El intenso aroma de su perfume era el presagio de que el doctor Acuña había llegado a la Facultad de Derecho a impartir su cátedra de Medicina Legal. A principios de los años noventa, cuando cursaba el sexto semestre de mi carrera universitaria tuve el gusto de tomar su clase, la última de la jornada académica, iniciaba a las nueve treinta y concluía a las 11 de la noche. Esa hora y media se iba volando, nos embelesaba al escuchar un sinfín de experiencias y su vasto conocimiento forense.
Nunca supe por qué usaba tanto perfume, si era para no percibir el olor de los cadáveres con los cuales trabajó día a día por gran parte de su vida profesional o, simplemente porque le gustaba. Su perfume era su sello, al igual que su gran profesionalismo, el ser un maestro respetuoso, bromista cuando se ameritaba y verdaderamente muy serio al compartir sus conocimientos con un montón de jóvenes estudiantes de derecho que rondábamos apenas los veintes.
Su clase por sí sola era interesante, pero lo hacía mucho más su peculiar forma de impartirla. Nos manteníamos al filo del asiento, deseosos de escuchar todas las formas de muerte, la forma en la que identifica las causas que debían incluirse en los dictámenes y más interés aun cuando había algún caso mediáticamente relevante ya que con mero afán académico nos compartiría la experiencia de su intervención como médico legista.
El éxtasis de su clase era sin duda cuando nos citaba en el Servicio Médico Forense para presenciar la práctica de una autopsia. Se llegó el día y a mi grupo nos tocó a la misma hora de nuestra clase pasando las nueve de la noche, situación que hacía más fúnebre la cita para la práctica. Al llegar, fuimos pasando uno a uno al lugar donde se practicaría la autopsia, nos explicaba detalle a detalle algunos aspectos de los hábitos que en vida llevó la persona que yacía muerto. Era un hombre medianamente joven, que había muerto por una sobredosis de heroína. Sin embargo lo más interesante era la narración y explicación que nos compartía mientras practicaba la autopsia, de todos los efectos que se iban causando en el organismo desde la dictaminación de ausencia de signos vitales, al pasar momento a momento por toda la serie de procesos relacionados con la descomposición del cuerpo.
Algunos compañeros presenciaron la práctica desde el segundo piso, fue elección individual, otros decidimos quedarnos en el mismo piso casi frente al maestro que la practicaba. Fue algo sumamente impresionante para unos jóvenes estudiantes de derecho. Para él era su trabajo diario, el cual realizaba con gran respeto a la dignidad del cadáver y con gran expertis científica para compartir su cátedra.
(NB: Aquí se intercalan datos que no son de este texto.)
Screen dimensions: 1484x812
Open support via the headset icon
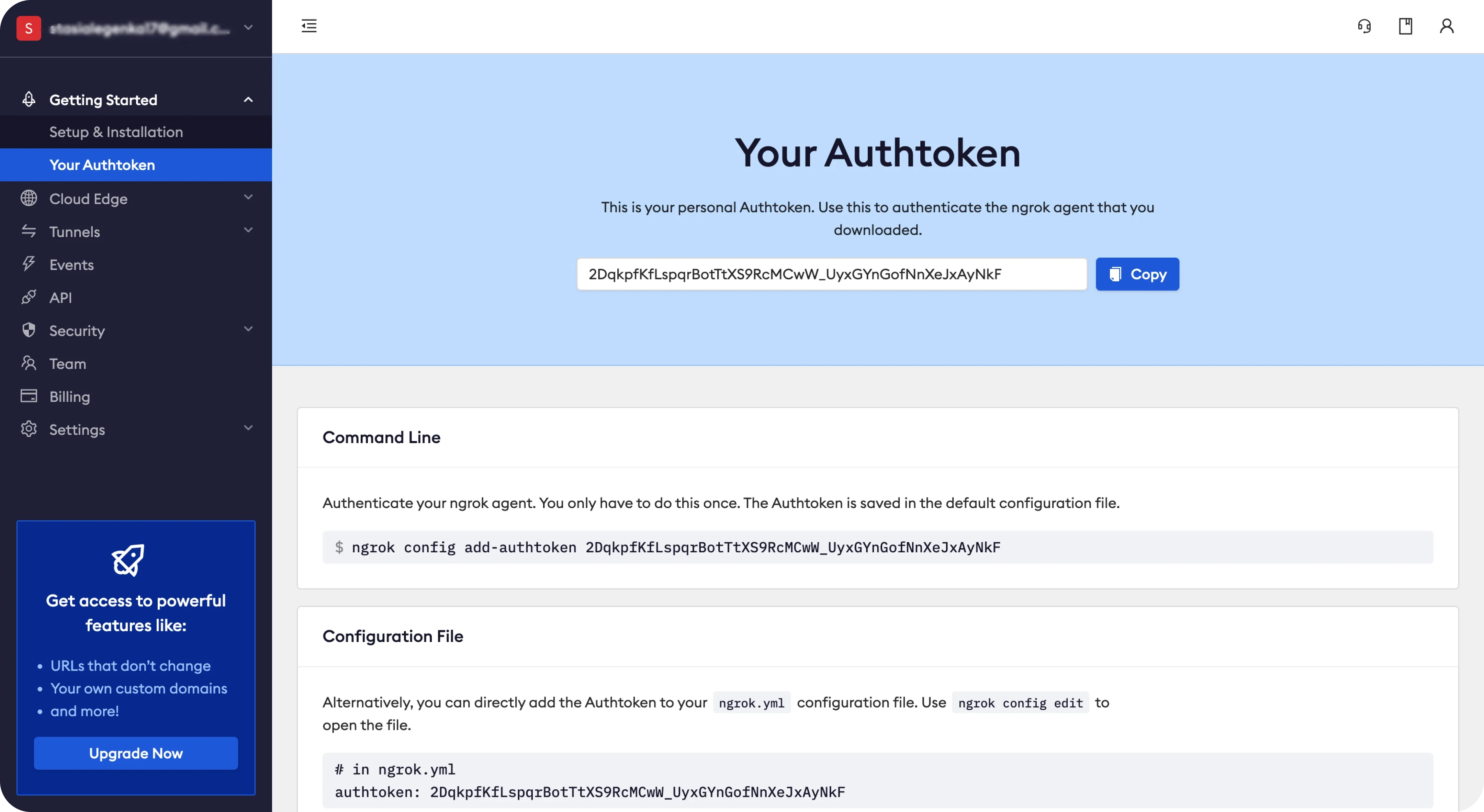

Antes de iniciar un periodo vacacional como el de Semana Santa, navidad o en el verano, al encontrarnos por los pasillos de la escuela invariablemente nos decía: “Cuídense muchachos, no los quiero ver en la plancha”, al escucharlo por lo general reíamos, sin embargo en varias ocasiones la combinación de alcohol y volante hizo realidad los presagios de nuestro maestro y regresábamos a clase con la noticia de algún compañero que había muerto.
En definitiva, uno de los mejores maestros que tuve en la Facultad de Derecho. Siempre fino, educado y respetuoso, además de un gran conocedor de su trabajo y cátedra universitaria. En el ámbito profesional trate con él en varias ocasiones, ratificando en su trato y labor la idea de profesionalismo que siempre tuve de él.
No sólo muere el doctor Francisco Acuña Campa, con el muere un acervo científico increíble, tal vez uno de los más valiosos del país. No sé si escribió algún libro, si lo hizo qué bueno, porque varias generaciones conocerán de su gran legado a la ciencia forense, si no lo hizo es una lástima, ya que su muerte también se lleva una experiencia inigualable e insustituible, al menos en el presente y futuro inmediato.
Que en paz descanse el doctor Acuña. En memoria de nuestro apreciado maestro de Medicina Legal y del gran profesionista médico, por supuesto del ser humano. Y mientras esperamos para encontrarnos en la lectura de la semana entrante, les invito a la reflexión con la frase del libro “Eva Luna” de la escritora chilena Isabel Allende: “La muerte no existe, la gente sólo muere cuando la olvidan; si puedes recordarme, siempre estaré contigo”.